I’m usually not a huge fan of the Kubert brothers, but Adam’s artwork especially has been growing on me, first on Jonathan Hickman’s Avengers title and now here. I think a lot of it has to do with the colors, which are far brighter in Astonishing Spider-Man and Wolverine than they are in, say, Superman: Last Son. This keeps the lighter mood appropriate and makes the plot easy to follow. One of my favorite chapters pits Logan against Peter in his pre-Spider-Man wrestling career, while Peter ends up encountering the young and feral James Howlett in the wilds of Canada. This allows Adam to do his own take on his brother Andy’s famous Origin comic; I doubt that this was a coincidence.

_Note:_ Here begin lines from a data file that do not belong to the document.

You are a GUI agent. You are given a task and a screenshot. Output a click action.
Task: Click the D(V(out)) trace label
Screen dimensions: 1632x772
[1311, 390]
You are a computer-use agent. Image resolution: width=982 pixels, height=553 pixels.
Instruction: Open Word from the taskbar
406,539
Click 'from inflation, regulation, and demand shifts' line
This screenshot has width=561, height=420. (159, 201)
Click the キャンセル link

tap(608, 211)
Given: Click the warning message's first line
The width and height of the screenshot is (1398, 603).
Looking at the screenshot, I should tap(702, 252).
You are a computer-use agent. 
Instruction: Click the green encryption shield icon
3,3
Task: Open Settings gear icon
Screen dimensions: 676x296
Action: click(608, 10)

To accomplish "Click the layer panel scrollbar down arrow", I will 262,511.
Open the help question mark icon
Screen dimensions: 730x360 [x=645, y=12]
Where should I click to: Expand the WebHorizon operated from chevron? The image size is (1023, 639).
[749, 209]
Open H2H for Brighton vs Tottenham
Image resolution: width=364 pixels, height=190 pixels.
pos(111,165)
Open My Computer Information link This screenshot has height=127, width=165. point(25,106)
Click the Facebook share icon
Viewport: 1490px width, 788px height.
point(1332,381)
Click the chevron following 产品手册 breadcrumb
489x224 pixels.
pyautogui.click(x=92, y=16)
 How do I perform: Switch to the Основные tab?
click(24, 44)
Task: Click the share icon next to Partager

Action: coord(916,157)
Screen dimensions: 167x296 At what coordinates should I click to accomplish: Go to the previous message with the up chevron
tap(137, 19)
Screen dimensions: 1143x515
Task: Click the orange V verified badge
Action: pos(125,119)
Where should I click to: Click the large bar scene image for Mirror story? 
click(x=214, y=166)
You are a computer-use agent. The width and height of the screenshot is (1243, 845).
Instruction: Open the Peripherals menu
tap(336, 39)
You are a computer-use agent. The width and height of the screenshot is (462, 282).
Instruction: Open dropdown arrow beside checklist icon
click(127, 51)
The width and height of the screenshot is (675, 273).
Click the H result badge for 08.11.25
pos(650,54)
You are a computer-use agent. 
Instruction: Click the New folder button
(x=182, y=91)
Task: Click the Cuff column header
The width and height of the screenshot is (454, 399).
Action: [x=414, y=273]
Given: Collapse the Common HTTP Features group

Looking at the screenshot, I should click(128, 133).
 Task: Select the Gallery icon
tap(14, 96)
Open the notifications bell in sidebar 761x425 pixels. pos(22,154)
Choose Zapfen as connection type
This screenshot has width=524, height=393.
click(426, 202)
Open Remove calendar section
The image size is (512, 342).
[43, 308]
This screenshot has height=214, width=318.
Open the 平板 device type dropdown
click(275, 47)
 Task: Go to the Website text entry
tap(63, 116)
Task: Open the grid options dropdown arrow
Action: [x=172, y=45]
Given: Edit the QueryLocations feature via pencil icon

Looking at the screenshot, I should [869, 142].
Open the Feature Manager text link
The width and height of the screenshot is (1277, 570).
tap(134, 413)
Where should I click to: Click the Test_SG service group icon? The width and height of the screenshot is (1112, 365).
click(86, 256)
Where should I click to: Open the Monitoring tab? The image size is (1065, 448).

I’ve always enjoyed lighter time travel stories, from Back To The Future and Bill and Ted’s Excellent Adventure to an issue of Joe Kelly’s Deadpool where Wade was literally drawn into an old issue of Amazing Spider-Man. It’s nice to read a time-travel story where the stakes, while high, aren’t taken entirely seriously. In a few years, when Dan Slott is done with Spider-Man, I’d really like to see Aaron take the reins on the character. Until then, I’d love to get a sequel to Astonishing Spider-Man and Wolverine, if only to see some more Mojo.